- [Input for this task]
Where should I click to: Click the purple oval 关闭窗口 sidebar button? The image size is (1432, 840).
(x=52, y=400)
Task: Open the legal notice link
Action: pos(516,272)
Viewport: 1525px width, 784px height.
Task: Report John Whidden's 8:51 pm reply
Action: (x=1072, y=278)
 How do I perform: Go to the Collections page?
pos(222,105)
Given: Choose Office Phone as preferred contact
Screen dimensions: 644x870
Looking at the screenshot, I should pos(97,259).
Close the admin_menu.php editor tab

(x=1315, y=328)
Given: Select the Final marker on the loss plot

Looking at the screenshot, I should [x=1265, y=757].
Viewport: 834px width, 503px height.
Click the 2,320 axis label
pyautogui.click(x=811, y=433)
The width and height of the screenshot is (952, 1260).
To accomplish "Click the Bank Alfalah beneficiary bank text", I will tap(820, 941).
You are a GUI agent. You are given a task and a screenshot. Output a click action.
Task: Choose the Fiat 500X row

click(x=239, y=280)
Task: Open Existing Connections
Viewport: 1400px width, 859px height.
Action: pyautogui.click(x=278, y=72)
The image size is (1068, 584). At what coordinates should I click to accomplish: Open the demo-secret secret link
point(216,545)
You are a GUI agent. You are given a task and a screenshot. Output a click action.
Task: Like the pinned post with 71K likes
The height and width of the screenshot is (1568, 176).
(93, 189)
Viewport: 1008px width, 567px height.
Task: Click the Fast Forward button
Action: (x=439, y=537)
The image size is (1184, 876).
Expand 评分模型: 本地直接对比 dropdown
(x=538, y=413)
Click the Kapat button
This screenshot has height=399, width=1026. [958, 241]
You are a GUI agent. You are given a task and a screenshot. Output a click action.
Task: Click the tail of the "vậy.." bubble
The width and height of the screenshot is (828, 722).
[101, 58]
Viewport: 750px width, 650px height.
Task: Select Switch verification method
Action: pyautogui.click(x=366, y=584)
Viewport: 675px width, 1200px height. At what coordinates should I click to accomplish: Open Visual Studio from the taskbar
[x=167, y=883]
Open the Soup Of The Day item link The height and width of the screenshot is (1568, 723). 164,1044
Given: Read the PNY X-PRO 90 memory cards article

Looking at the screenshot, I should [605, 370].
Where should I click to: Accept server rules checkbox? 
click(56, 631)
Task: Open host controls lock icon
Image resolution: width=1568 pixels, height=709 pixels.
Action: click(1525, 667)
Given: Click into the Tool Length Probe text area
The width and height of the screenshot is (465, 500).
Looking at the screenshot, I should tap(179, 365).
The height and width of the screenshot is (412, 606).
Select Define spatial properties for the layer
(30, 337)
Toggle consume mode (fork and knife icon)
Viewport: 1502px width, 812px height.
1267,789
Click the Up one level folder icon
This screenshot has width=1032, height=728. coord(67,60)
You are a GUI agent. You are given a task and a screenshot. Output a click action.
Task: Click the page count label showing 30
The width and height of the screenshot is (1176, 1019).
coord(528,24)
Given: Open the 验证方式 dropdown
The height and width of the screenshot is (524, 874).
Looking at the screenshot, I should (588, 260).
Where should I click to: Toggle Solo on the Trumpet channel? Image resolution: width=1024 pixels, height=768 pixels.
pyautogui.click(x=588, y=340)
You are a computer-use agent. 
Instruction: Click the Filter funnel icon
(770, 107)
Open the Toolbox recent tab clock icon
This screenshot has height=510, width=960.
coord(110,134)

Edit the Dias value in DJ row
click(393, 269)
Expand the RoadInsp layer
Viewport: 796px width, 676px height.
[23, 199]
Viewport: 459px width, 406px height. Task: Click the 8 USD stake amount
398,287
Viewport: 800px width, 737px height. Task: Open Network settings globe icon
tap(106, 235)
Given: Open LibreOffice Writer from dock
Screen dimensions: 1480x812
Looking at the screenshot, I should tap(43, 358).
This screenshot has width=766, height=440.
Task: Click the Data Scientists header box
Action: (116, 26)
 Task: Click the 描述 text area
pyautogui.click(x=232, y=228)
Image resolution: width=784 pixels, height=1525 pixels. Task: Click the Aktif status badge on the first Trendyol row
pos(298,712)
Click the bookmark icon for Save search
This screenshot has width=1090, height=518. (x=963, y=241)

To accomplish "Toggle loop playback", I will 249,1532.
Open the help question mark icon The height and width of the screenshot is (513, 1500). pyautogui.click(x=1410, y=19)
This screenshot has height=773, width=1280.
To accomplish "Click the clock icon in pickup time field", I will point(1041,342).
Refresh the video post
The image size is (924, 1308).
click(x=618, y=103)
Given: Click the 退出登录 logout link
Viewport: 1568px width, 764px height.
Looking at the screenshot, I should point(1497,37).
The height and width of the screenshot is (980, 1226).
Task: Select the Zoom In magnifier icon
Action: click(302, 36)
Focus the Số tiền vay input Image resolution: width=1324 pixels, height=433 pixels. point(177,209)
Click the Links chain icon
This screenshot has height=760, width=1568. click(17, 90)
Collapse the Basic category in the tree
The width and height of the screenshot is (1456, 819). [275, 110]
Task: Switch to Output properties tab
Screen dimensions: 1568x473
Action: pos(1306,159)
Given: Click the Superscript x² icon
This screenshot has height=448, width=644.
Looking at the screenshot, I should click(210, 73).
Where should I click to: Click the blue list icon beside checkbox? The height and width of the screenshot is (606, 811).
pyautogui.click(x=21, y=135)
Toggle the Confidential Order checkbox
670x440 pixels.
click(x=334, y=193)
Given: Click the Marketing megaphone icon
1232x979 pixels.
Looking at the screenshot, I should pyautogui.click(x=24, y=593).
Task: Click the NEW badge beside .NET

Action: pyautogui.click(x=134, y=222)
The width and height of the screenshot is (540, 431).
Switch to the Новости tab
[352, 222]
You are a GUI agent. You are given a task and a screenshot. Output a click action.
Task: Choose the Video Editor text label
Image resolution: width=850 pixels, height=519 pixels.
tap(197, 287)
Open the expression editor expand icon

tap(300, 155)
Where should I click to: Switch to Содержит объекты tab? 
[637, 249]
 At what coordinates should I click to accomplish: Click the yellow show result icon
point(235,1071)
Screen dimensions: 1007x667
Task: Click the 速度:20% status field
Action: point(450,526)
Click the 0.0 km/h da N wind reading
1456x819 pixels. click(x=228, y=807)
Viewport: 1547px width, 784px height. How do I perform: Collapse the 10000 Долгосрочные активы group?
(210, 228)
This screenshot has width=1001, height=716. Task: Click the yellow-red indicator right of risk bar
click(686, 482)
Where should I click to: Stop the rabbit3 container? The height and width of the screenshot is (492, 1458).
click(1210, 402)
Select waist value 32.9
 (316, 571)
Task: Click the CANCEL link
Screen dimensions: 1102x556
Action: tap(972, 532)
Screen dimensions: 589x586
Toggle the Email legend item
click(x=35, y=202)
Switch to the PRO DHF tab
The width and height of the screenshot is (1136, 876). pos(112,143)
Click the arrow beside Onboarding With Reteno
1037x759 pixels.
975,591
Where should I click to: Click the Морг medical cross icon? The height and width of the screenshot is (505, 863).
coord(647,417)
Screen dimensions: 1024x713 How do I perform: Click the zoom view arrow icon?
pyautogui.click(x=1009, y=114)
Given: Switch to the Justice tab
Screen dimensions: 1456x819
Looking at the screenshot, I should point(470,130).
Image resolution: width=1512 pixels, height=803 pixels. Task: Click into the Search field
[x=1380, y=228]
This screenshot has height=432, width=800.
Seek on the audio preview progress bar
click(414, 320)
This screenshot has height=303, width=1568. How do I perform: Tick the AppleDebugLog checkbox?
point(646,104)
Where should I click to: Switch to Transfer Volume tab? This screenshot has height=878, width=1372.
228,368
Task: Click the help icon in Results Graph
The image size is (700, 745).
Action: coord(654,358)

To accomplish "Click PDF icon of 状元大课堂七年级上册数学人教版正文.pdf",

- [Written exercise]
Please reproduce the data above, swapping "GUI agent" for "interface agent" everywhere it occurs and leaving everything else unchanged.

- [Solution]
Where should I click to: Click the purple oval 关闭窗口 sidebar button? The image size is (1432, 840).
(x=52, y=400)
Task: Open the legal notice link
Action: pos(516,272)
Viewport: 1525px width, 784px height.
Task: Report John Whidden's 8:51 pm reply
Action: (x=1072, y=278)
 How do I perform: Go to the Collections page?
pos(222,105)
Given: Choose Office Phone as preferred contact
Screen dimensions: 644x870
Looking at the screenshot, I should pos(97,259).
Close the admin_menu.php editor tab

(x=1315, y=328)
Given: Select the Final marker on the loss plot

Looking at the screenshot, I should [x=1265, y=757].
Viewport: 834px width, 503px height.
Click the 2,320 axis label
pyautogui.click(x=811, y=433)
The width and height of the screenshot is (952, 1260).
To accomplish "Click the Bank Alfalah beneficiary bank text", I will tap(820, 941).
You are a interface agent. You are given a task and a screenshot. Output a click action.
Task: Choose the Fiat 500X row

click(x=239, y=280)
Task: Open Existing Connections
Viewport: 1400px width, 859px height.
Action: pyautogui.click(x=278, y=72)
The image size is (1068, 584). At what coordinates should I click to accomplish: Open the demo-secret secret link
point(216,545)
You are a interface agent. You are given a task and a screenshot. Output a click action.
Task: Like the pinned post with 71K likes
The height and width of the screenshot is (1568, 176).
(93, 189)
Viewport: 1008px width, 567px height.
Task: Click the Fast Forward button
Action: (x=439, y=537)
The image size is (1184, 876).
Expand 评分模型: 本地直接对比 dropdown
(x=538, y=413)
Click the Kapat button
This screenshot has height=399, width=1026. [958, 241]
You are a interface agent. You are given a task and a screenshot. Output a click action.
Task: Click the tail of the "vậy.." bubble
The width and height of the screenshot is (828, 722).
[101, 58]
Viewport: 750px width, 650px height.
Task: Select Switch verification method
Action: pyautogui.click(x=366, y=584)
Viewport: 675px width, 1200px height. At what coordinates should I click to accomplish: Open Visual Studio from the taskbar
[x=167, y=883]
Open the Soup Of The Day item link The height and width of the screenshot is (1568, 723). 164,1044
Given: Read the PNY X-PRO 90 memory cards article

Looking at the screenshot, I should [605, 370].
Where should I click to: Accept server rules checkbox? 
click(56, 631)
Task: Open host controls lock icon
Image resolution: width=1568 pixels, height=709 pixels.
Action: click(1525, 667)
Given: Click into the Tool Length Probe text area
The width and height of the screenshot is (465, 500).
Looking at the screenshot, I should tap(179, 365).
The height and width of the screenshot is (412, 606).
Select Define spatial properties for the layer
(30, 337)
Toggle consume mode (fork and knife icon)
Viewport: 1502px width, 812px height.
1267,789
Click the Up one level folder icon
This screenshot has width=1032, height=728. coord(67,60)
You are a interface agent. You are given a task and a screenshot. Output a click action.
Task: Click the page count label showing 30
The width and height of the screenshot is (1176, 1019).
coord(528,24)
Given: Open the 验证方式 dropdown
The height and width of the screenshot is (524, 874).
Looking at the screenshot, I should (588, 260).
Where should I click to: Toggle Solo on the Trumpet channel? Image resolution: width=1024 pixels, height=768 pixels.
pyautogui.click(x=588, y=340)
You are a computer-use agent. 
Instruction: Click the Filter funnel icon
(770, 107)
Open the Toolbox recent tab clock icon
This screenshot has height=510, width=960.
coord(110,134)

Edit the Dias value in DJ row
click(393, 269)
Expand the RoadInsp layer
Viewport: 796px width, 676px height.
[23, 199]
Viewport: 459px width, 406px height. Task: Click the 8 USD stake amount
398,287
Viewport: 800px width, 737px height. Task: Open Network settings globe icon
tap(106, 235)
Given: Open LibreOffice Writer from dock
Screen dimensions: 1480x812
Looking at the screenshot, I should tap(43, 358).
This screenshot has width=766, height=440.
Task: Click the Data Scientists header box
Action: (116, 26)
 Task: Click the 描述 text area
pyautogui.click(x=232, y=228)
Image resolution: width=784 pixels, height=1525 pixels. Task: Click the Aktif status badge on the first Trendyol row
pos(298,712)
Click the bookmark icon for Save search
This screenshot has width=1090, height=518. (x=963, y=241)

To accomplish "Toggle loop playback", I will 249,1532.
Open the help question mark icon The height and width of the screenshot is (513, 1500). pyautogui.click(x=1410, y=19)
This screenshot has height=773, width=1280.
To accomplish "Click the clock icon in pickup time field", I will point(1041,342).
Refresh the video post
The image size is (924, 1308).
click(x=618, y=103)
Given: Click the 退出登录 logout link
Viewport: 1568px width, 764px height.
Looking at the screenshot, I should point(1497,37).
The height and width of the screenshot is (980, 1226).
Task: Select the Zoom In magnifier icon
Action: click(302, 36)
Focus the Số tiền vay input Image resolution: width=1324 pixels, height=433 pixels. point(177,209)
Click the Links chain icon
This screenshot has height=760, width=1568. click(17, 90)
Collapse the Basic category in the tree
The width and height of the screenshot is (1456, 819). [275, 110]
Task: Switch to Output properties tab
Screen dimensions: 1568x473
Action: pos(1306,159)
Given: Click the Superscript x² icon
This screenshot has height=448, width=644.
Looking at the screenshot, I should click(210, 73).
Where should I click to: Click the blue list icon beside checkbox? The height and width of the screenshot is (606, 811).
pyautogui.click(x=21, y=135)
Toggle the Confidential Order checkbox
670x440 pixels.
click(x=334, y=193)
Given: Click the Marketing megaphone icon
1232x979 pixels.
Looking at the screenshot, I should pyautogui.click(x=24, y=593).
Task: Click the NEW badge beside .NET

Action: pyautogui.click(x=134, y=222)
The width and height of the screenshot is (540, 431).
Switch to the Новости tab
[352, 222]
You are a interface agent. You are given a task and a screenshot. Output a click action.
Task: Choose the Video Editor text label
Image resolution: width=850 pixels, height=519 pixels.
tap(197, 287)
Open the expression editor expand icon

tap(300, 155)
Where should I click to: Switch to Содержит объекты tab? 
[637, 249]
 At what coordinates should I click to accomplish: Click the yellow show result icon
point(235,1071)
Screen dimensions: 1007x667
Task: Click the 速度:20% status field
Action: point(450,526)
Click the 0.0 km/h da N wind reading
1456x819 pixels. click(x=228, y=807)
Viewport: 1547px width, 784px height. How do I perform: Collapse the 10000 Долгосрочные активы group?
(210, 228)
This screenshot has width=1001, height=716. Task: Click the yellow-red indicator right of risk bar
click(686, 482)
Where should I click to: Stop the rabbit3 container? The height and width of the screenshot is (492, 1458).
click(1210, 402)
Select waist value 32.9
 (316, 571)
Task: Click the CANCEL link
Screen dimensions: 1102x556
Action: tap(972, 532)
Screen dimensions: 589x586
Toggle the Email legend item
click(x=35, y=202)
Switch to the PRO DHF tab
The width and height of the screenshot is (1136, 876). pos(112,143)
Click the arrow beside Onboarding With Reteno
1037x759 pixels.
975,591
Where should I click to: Click the Морг medical cross icon? The height and width of the screenshot is (505, 863).
coord(647,417)
Screen dimensions: 1024x713 How do I perform: Click the zoom view arrow icon?
pyautogui.click(x=1009, y=114)
Given: Switch to the Justice tab
Screen dimensions: 1456x819
Looking at the screenshot, I should point(470,130).
Image resolution: width=1512 pixels, height=803 pixels. Task: Click into the Search field
[x=1380, y=228]
This screenshot has height=432, width=800.
Seek on the audio preview progress bar
click(414, 320)
This screenshot has height=303, width=1568. How do I perform: Tick the AppleDebugLog checkbox?
point(646,104)
Where should I click to: Switch to Transfer Volume tab? This screenshot has height=878, width=1372.
228,368
Task: Click the help icon in Results Graph
The image size is (700, 745).
Action: coord(654,358)

To accomplish "Click PDF icon of 状元大课堂七年级上册数学人教版正文.pdf",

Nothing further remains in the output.